WHAT YOU NEED TO DO: The answer is the exact text of every line from the one that contains "Instruction: Click the Дизайн ribbon tab" to the final line of the entries below, with pictures left out.

(Collected data entries)
--

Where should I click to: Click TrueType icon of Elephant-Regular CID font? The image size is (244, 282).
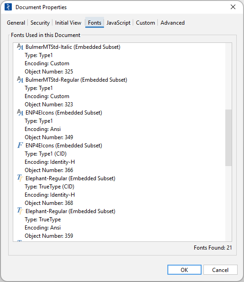tap(20, 178)
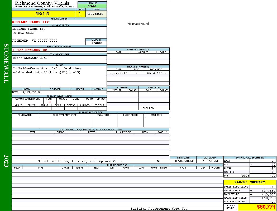
Task: Click the yellow PARCEL SUMMARY header
Action: point(250,182)
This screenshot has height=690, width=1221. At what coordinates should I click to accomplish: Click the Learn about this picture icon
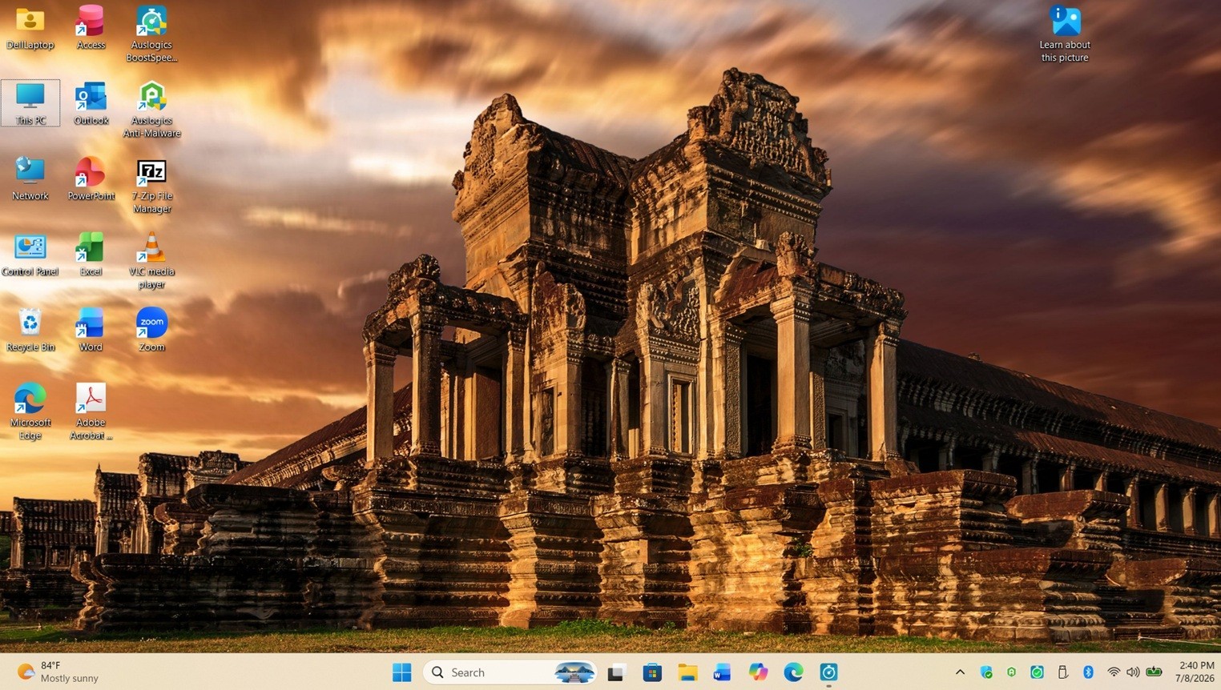pos(1065,34)
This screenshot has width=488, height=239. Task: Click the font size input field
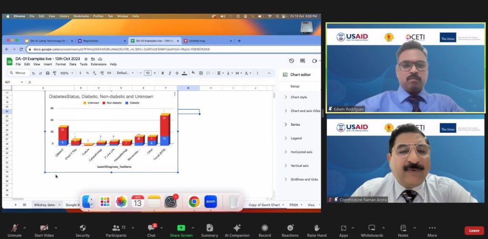[148, 73]
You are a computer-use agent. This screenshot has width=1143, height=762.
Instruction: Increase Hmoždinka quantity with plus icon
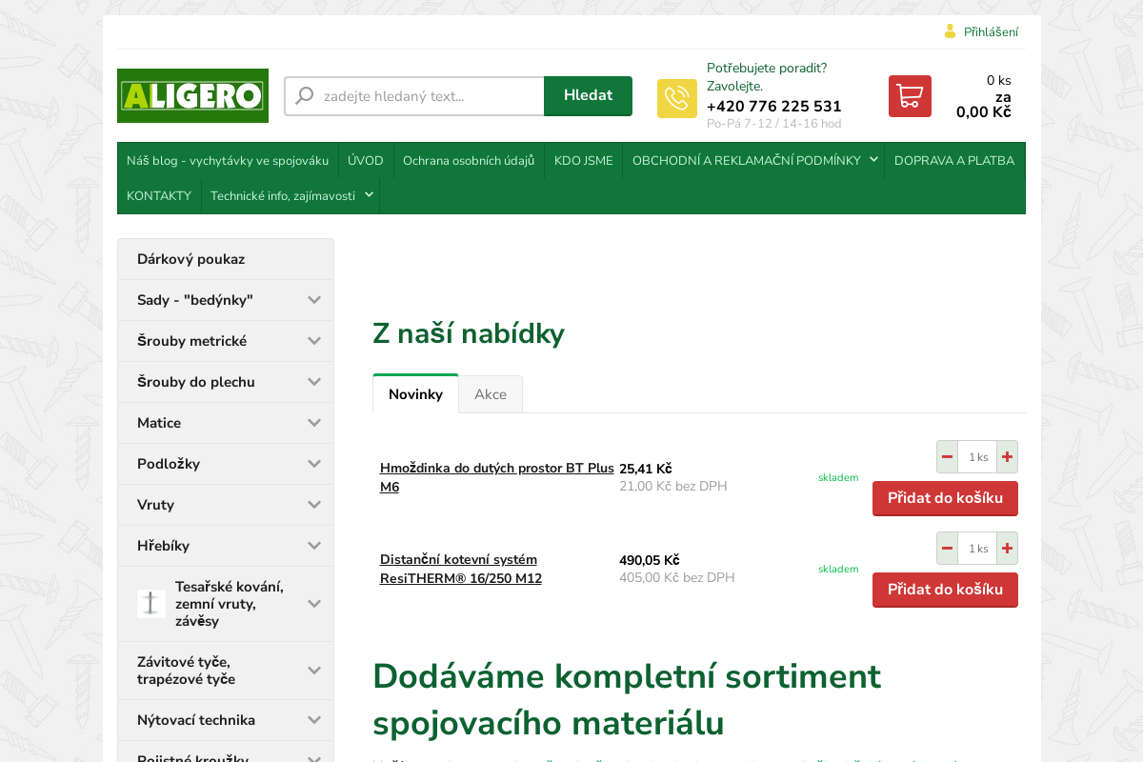tap(1007, 456)
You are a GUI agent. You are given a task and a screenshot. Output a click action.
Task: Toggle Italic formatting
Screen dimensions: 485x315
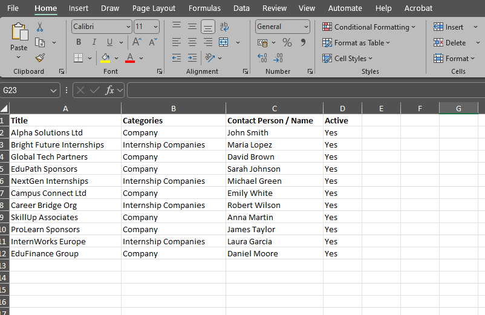click(x=94, y=42)
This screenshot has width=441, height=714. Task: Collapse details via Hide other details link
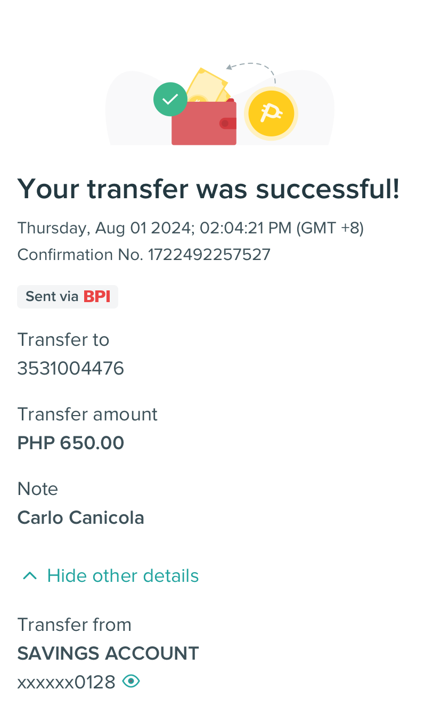click(123, 575)
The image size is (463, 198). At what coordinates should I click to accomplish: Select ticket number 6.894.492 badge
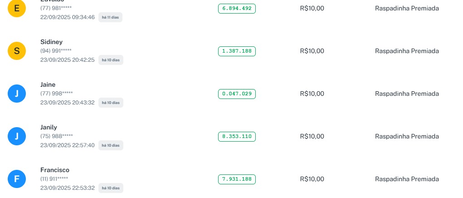[x=237, y=9]
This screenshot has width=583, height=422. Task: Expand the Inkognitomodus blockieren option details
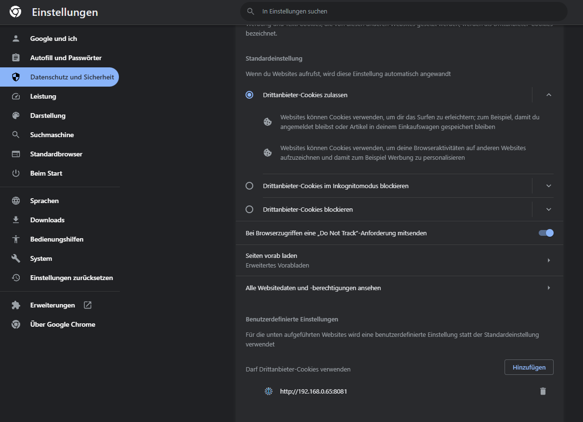tap(548, 186)

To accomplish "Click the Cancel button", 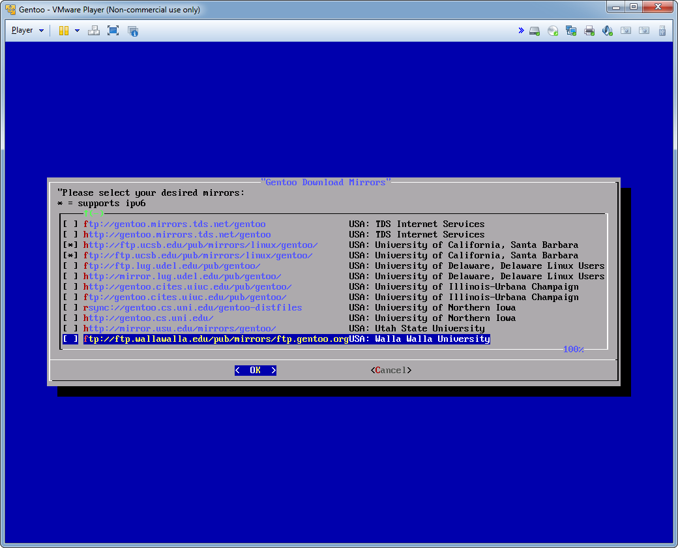I will pos(391,371).
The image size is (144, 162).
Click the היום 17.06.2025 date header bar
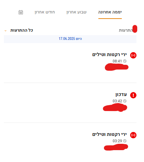tap(70, 39)
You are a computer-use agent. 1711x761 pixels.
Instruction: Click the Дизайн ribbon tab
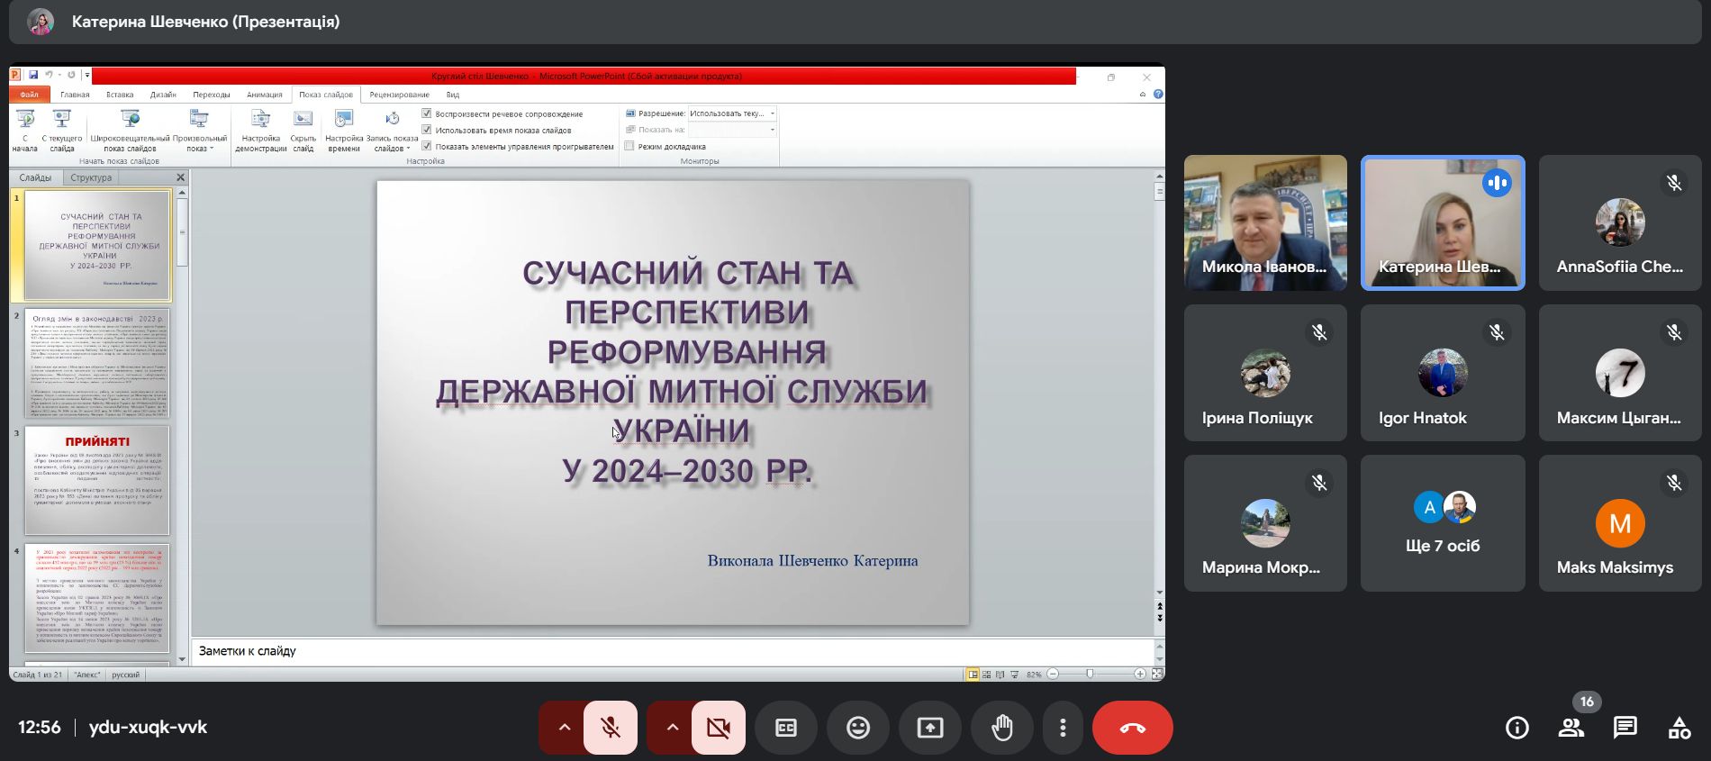163,95
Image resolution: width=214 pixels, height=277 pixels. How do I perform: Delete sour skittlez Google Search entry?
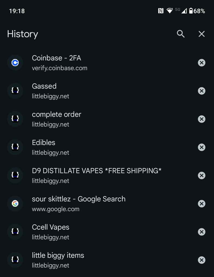201,204
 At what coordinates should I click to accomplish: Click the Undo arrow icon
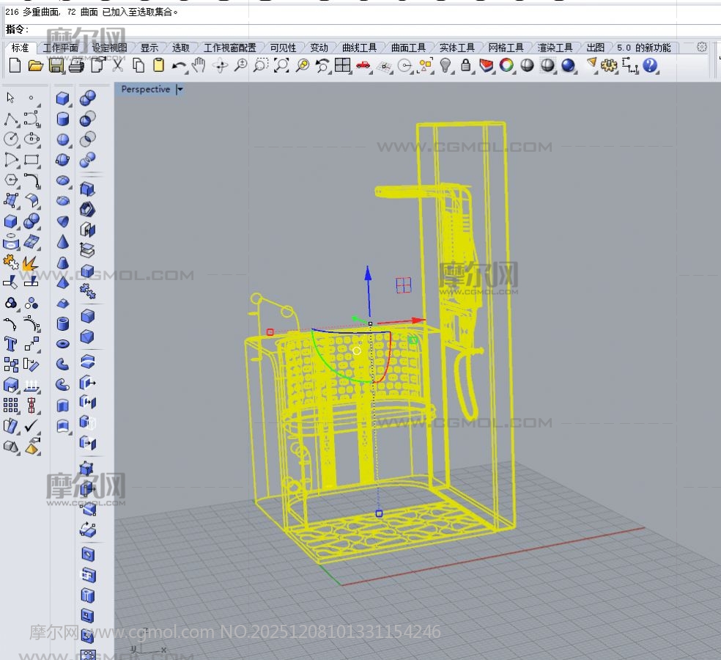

--

SOLUTION TO THIS EXERCISE:
Instruction: Click the Дизайн ribbon tab
163,95
Image resolution: width=214 pixels, height=277 pixels. How do I perform: Delete sour skittlez Google Search entry?
201,204
 At what coordinates should I click to accomplish: Click the Undo arrow icon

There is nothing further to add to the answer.